Wednesday, May 13, 2009

Throwing More Money at Healthy Howard Access Plan

The Healthy Howard Access Plan is a plan that helps individuals or families gain access to comprehensive health insurance and health coaching. The plan fees run on a scale with income and can run from $50 to $115 per month. According to this Baltimore Sun report, to date, the County has 200 people enrolled in the program and 250 pending applications for an unknown number of people. That currently is less than 10% of the stated year one goal of enrolling 2200 people in the program.

Around 2500 other folks that have enrolled in the service have been referred to other programs at the state and national level that could help them instead. Many of them are children.

The County has not met its enrollment goals for the program, but combining referrals and health coaching to encourage proactive health monitoring may save the County lots of money over time.

Also, there is a $500,000 grant from the Horizon Foundation for the program that is yet unspent.

These are the facts that framed the County Council debate on spending another half million dollars on the program for FY2010. Councilman Greg Fox opposed that amount of money and sought to cut the funding by half given the program's enrollment challenges. He was soundly defeated.

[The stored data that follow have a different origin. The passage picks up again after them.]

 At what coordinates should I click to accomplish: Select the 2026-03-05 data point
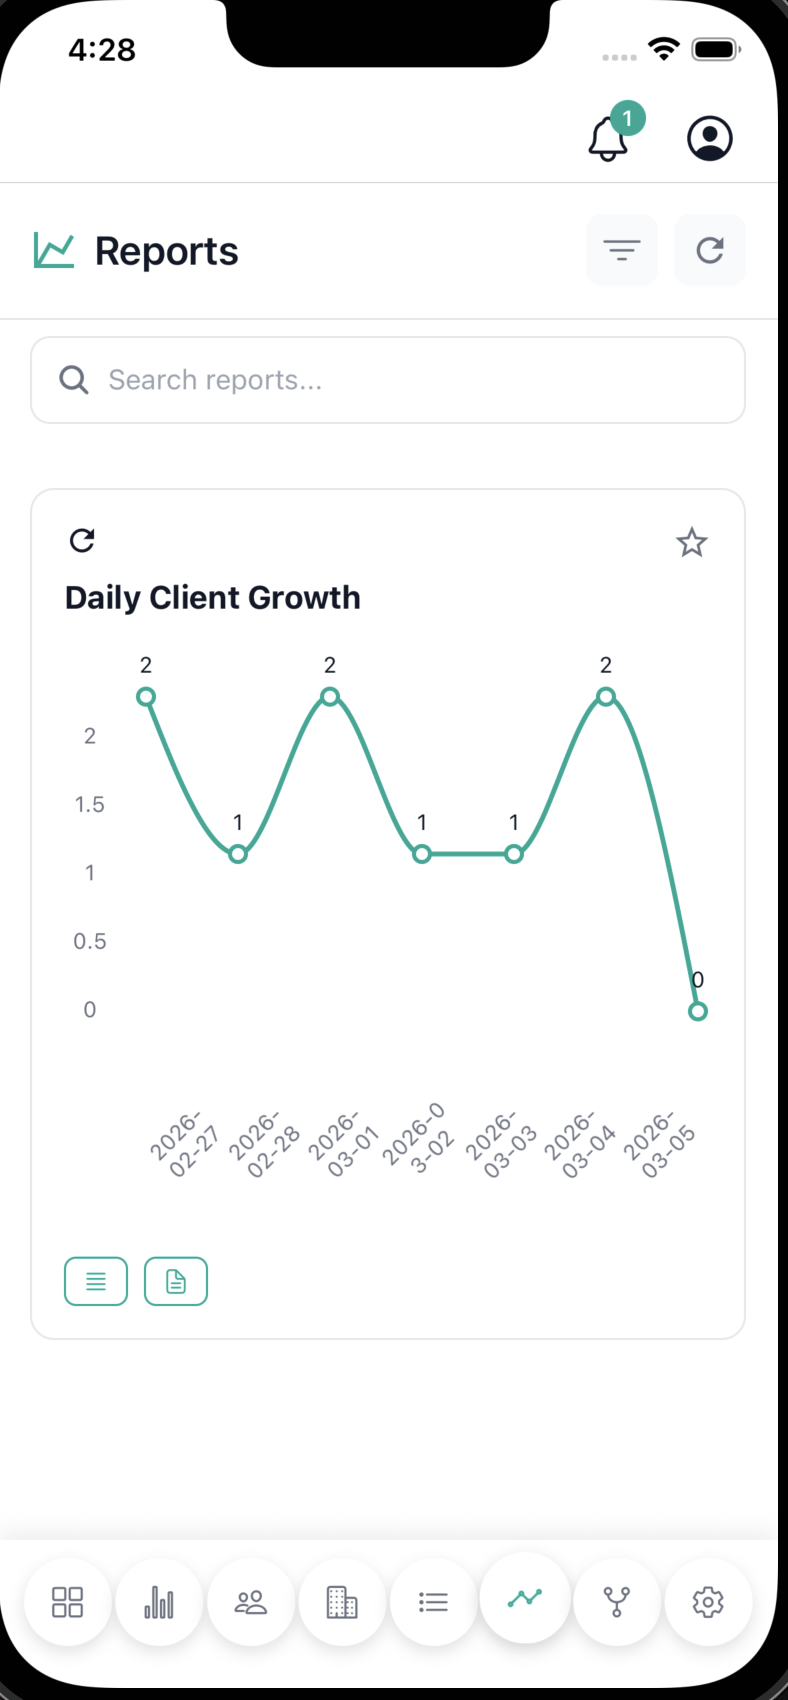click(x=697, y=1011)
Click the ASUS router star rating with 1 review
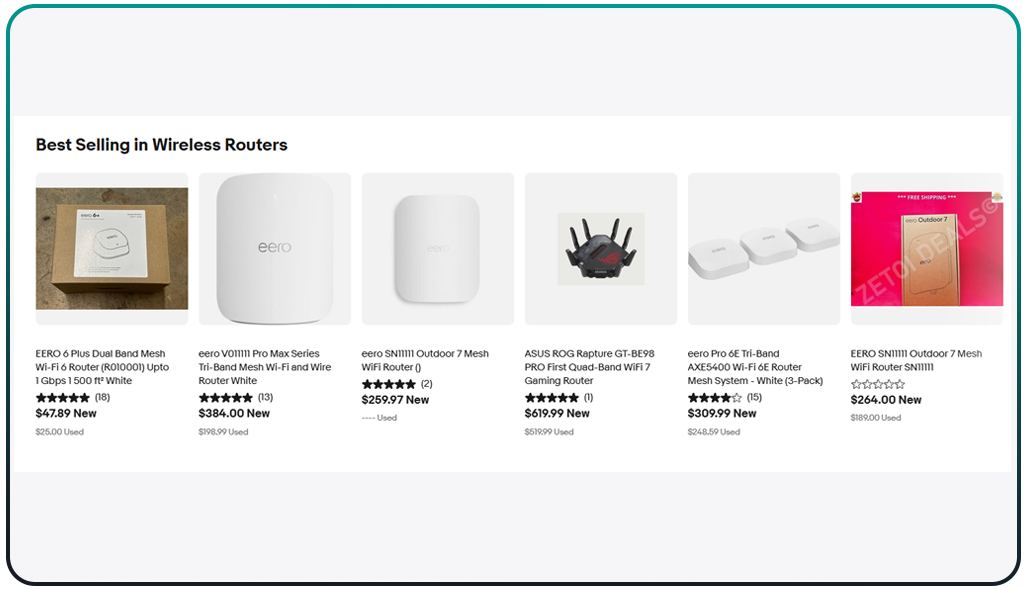The height and width of the screenshot is (589, 1026). 559,397
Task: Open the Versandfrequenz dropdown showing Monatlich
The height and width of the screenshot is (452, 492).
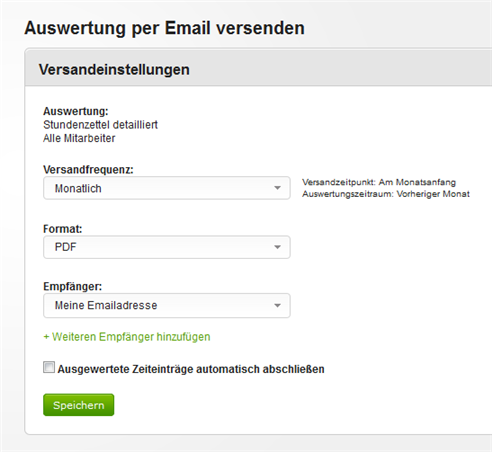Action: 167,188
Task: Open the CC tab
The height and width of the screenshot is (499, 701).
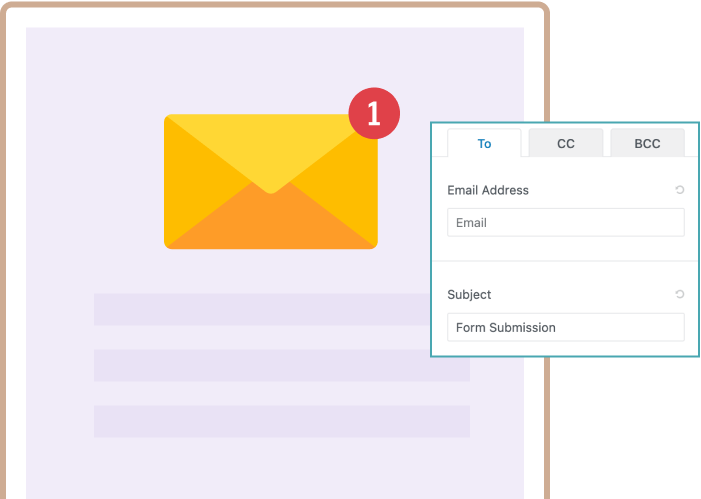Action: tap(566, 144)
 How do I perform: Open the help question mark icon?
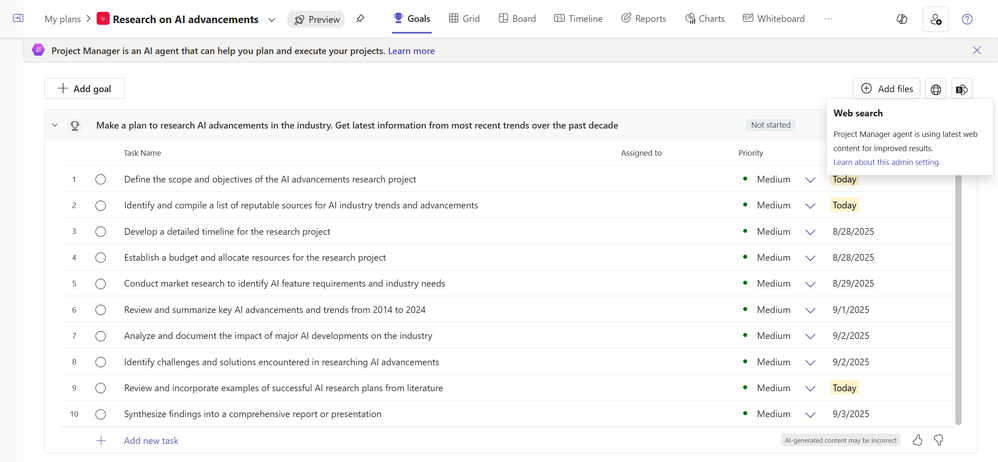coord(967,19)
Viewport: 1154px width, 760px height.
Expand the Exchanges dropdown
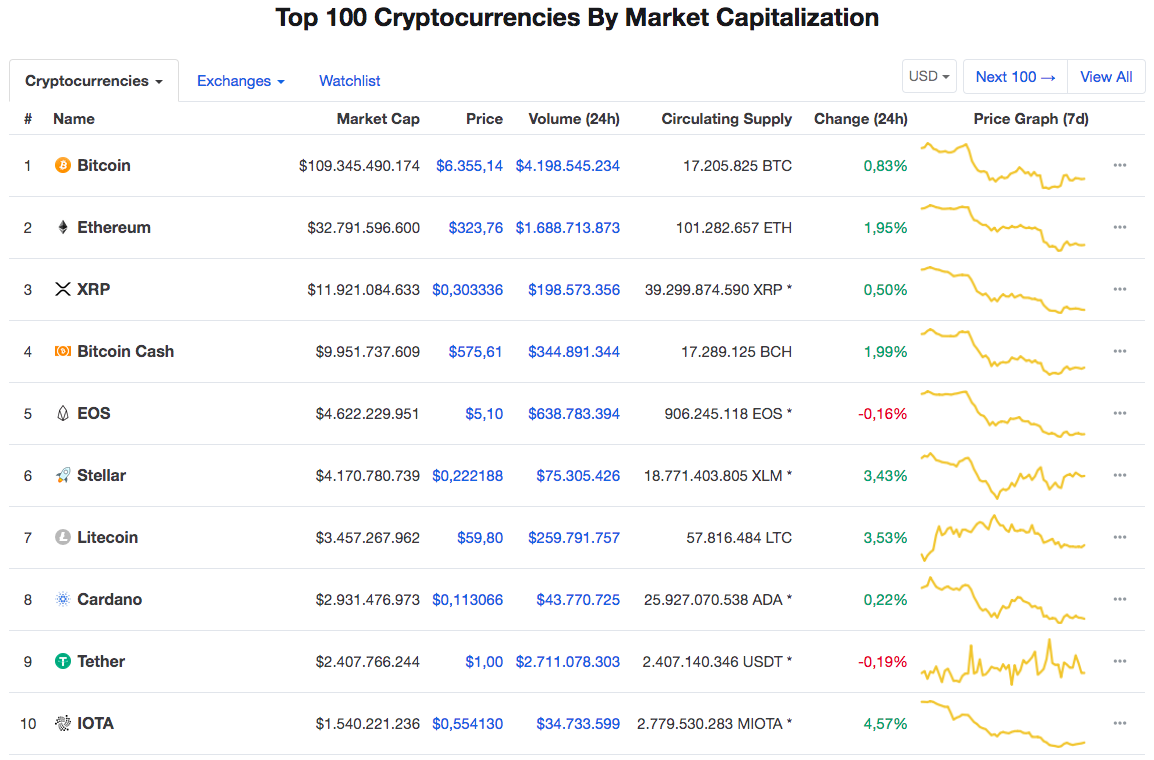(x=241, y=81)
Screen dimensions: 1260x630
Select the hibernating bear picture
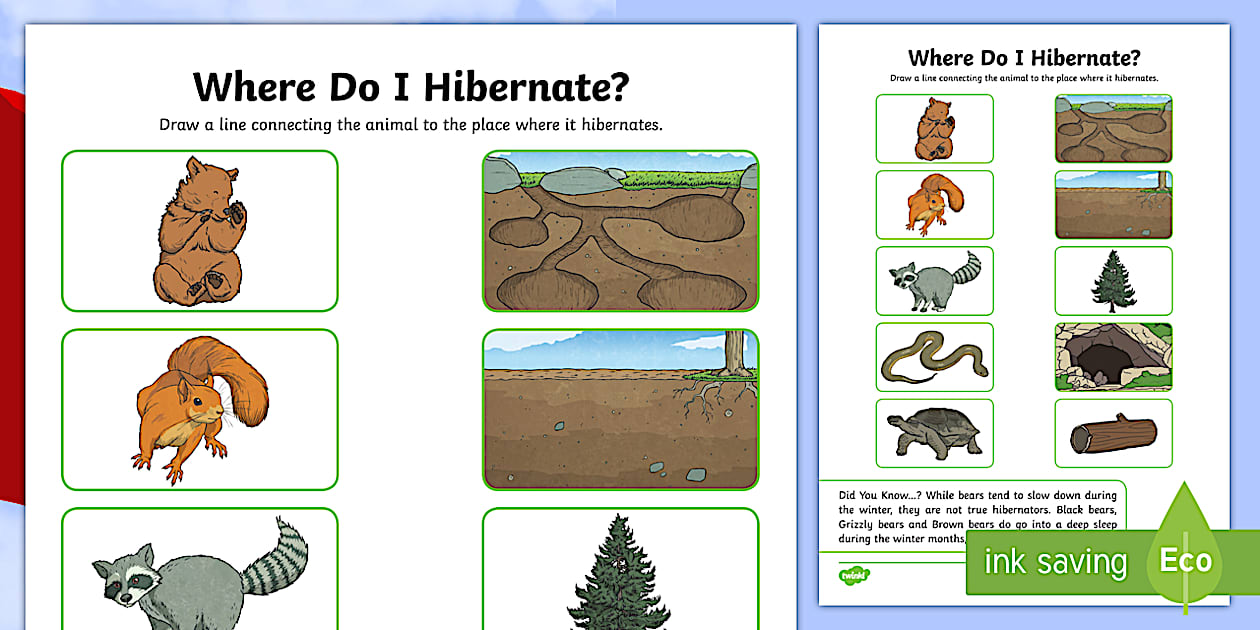pyautogui.click(x=200, y=230)
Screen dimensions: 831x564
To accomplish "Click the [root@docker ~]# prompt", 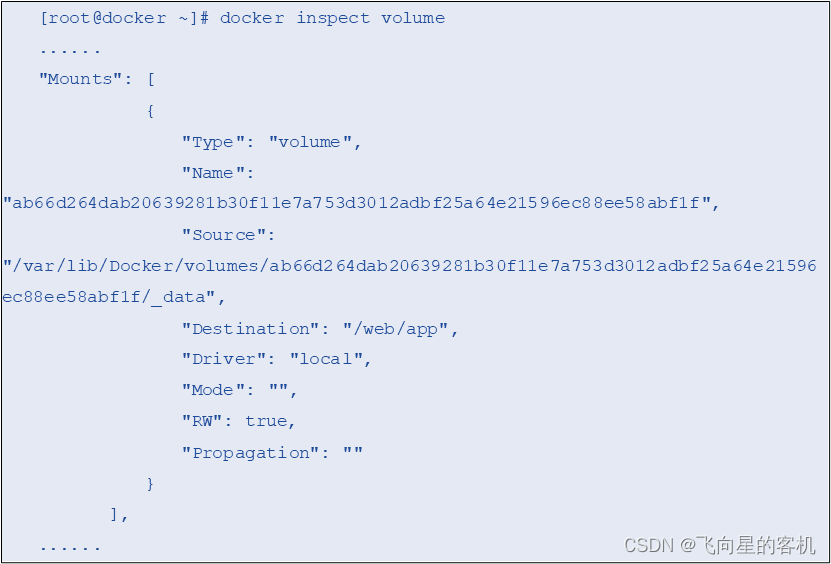I will click(125, 18).
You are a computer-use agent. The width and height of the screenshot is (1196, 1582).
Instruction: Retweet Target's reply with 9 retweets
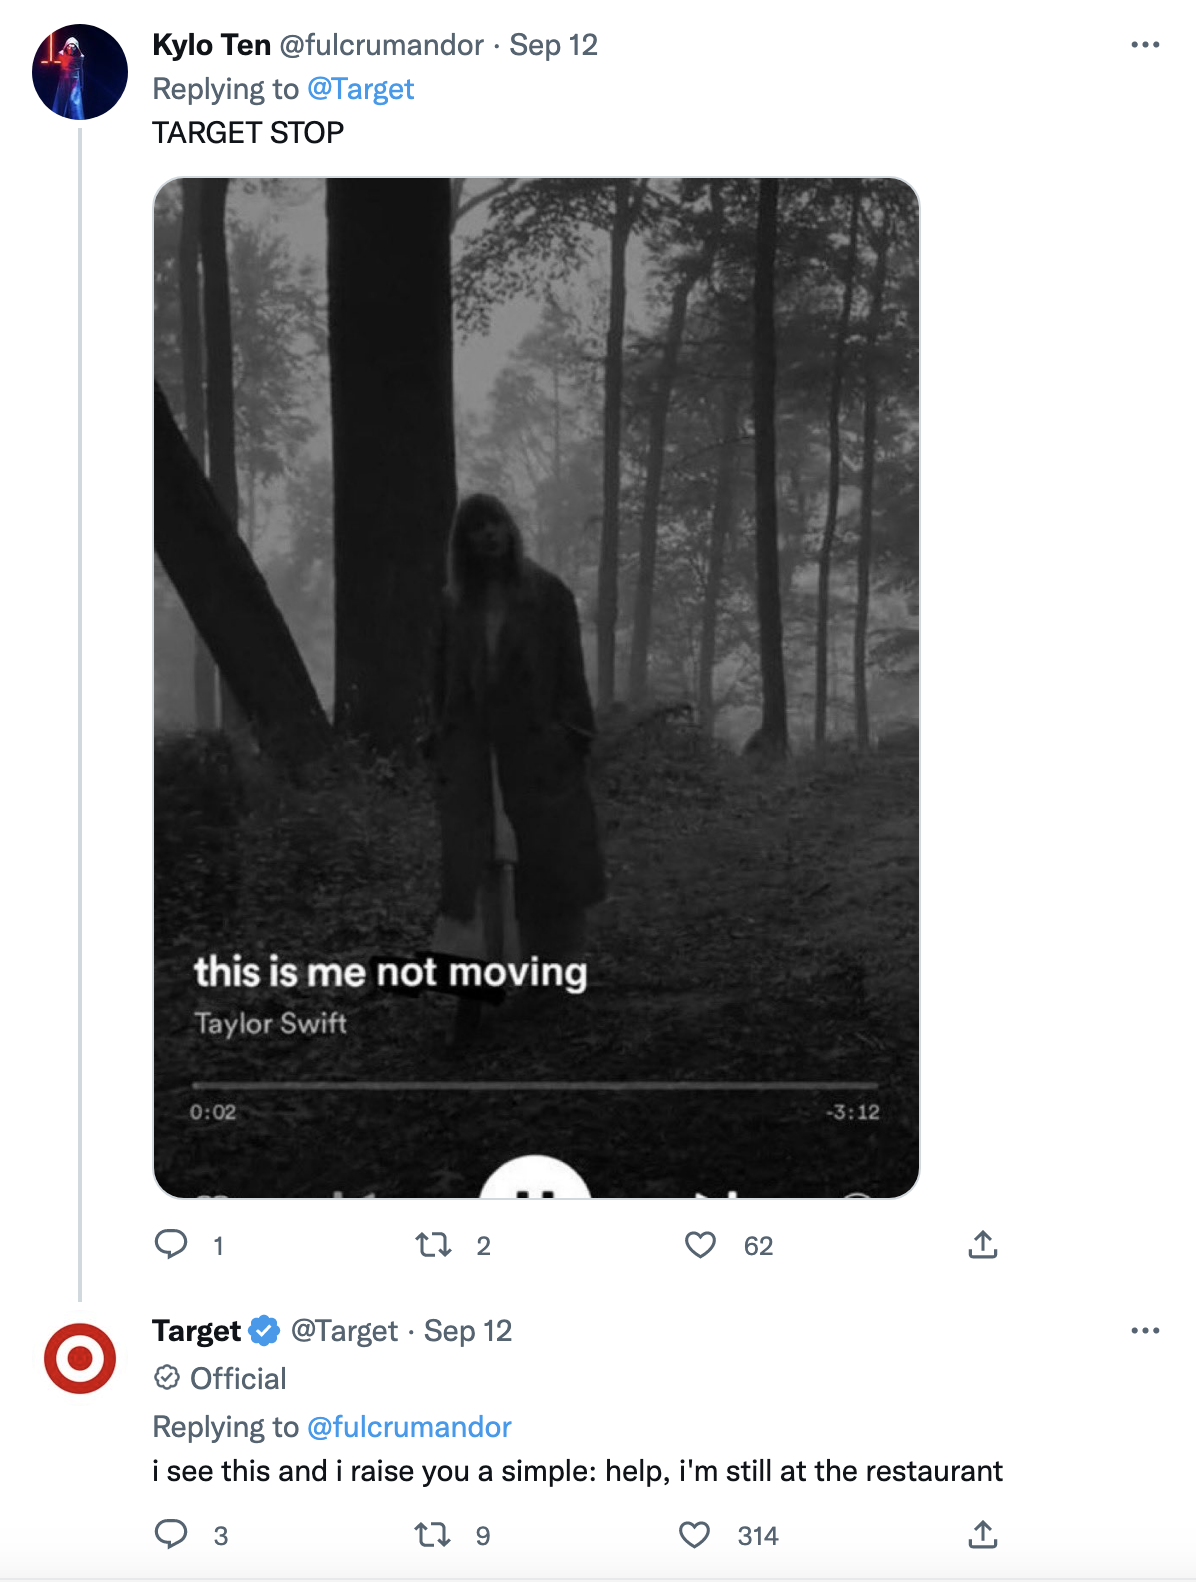433,1535
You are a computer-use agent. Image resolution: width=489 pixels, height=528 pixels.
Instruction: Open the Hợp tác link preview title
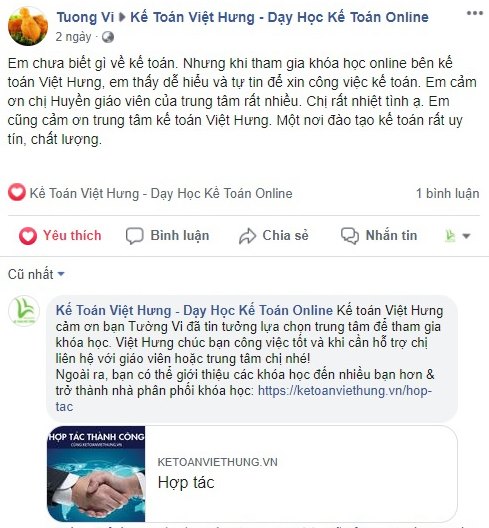click(186, 482)
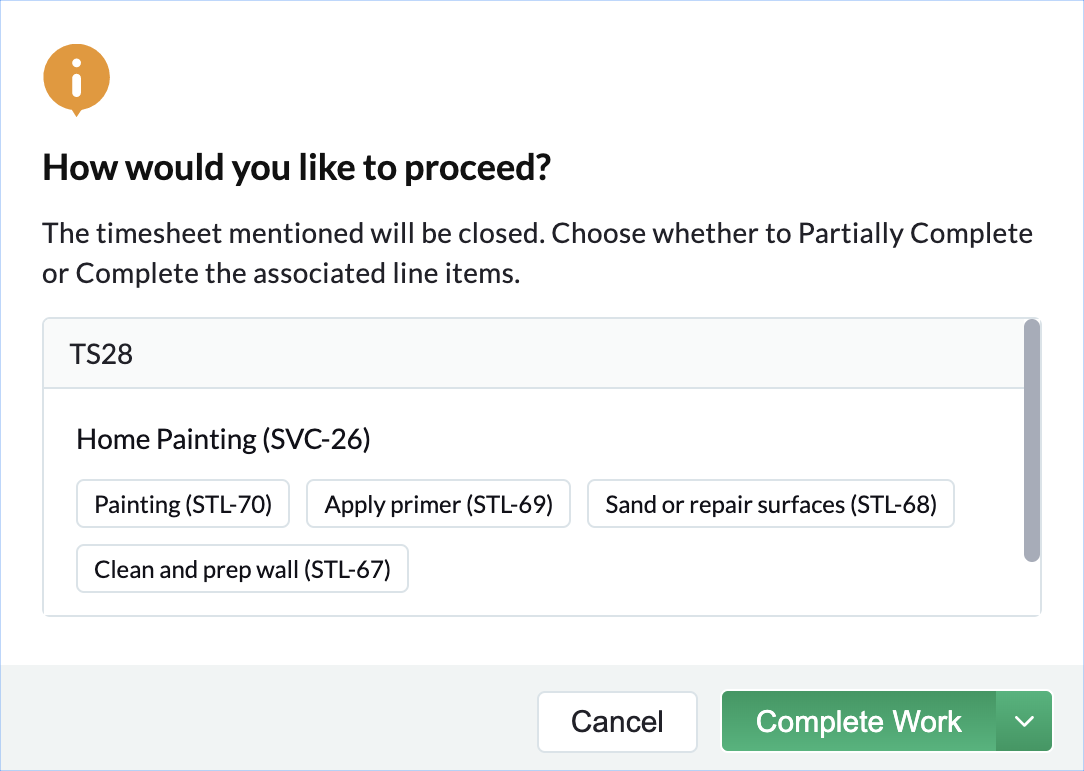The image size is (1084, 771).
Task: Click the Home Painting (SVC-26) service label
Action: coord(223,439)
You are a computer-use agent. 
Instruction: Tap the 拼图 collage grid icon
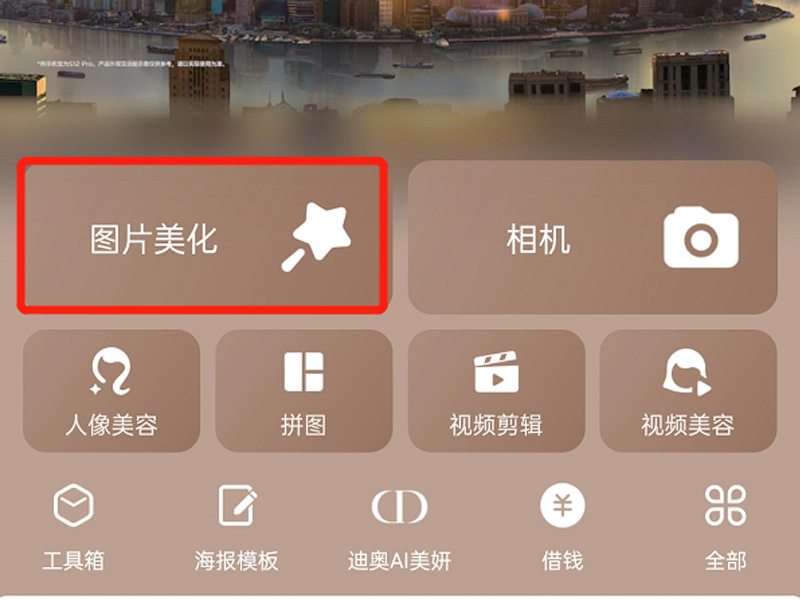click(304, 371)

Fox's message resonates with my feeling that Healthy Howard could do wonders for the county as a public health awareness program. It can achieve its goals by being a combination of a referral service and a program that educates the HoCo public about the importance of not being reactionary when it comes to health. The combination will help prevent very expensive emergency room visits, skipping out on those bills, and having that cost passed on to the insured in the County.

Healthy Howard does not have to be a gateway to local insurance plans. It can be effective with the stated mission above and not have to spend $1 million this year to do it.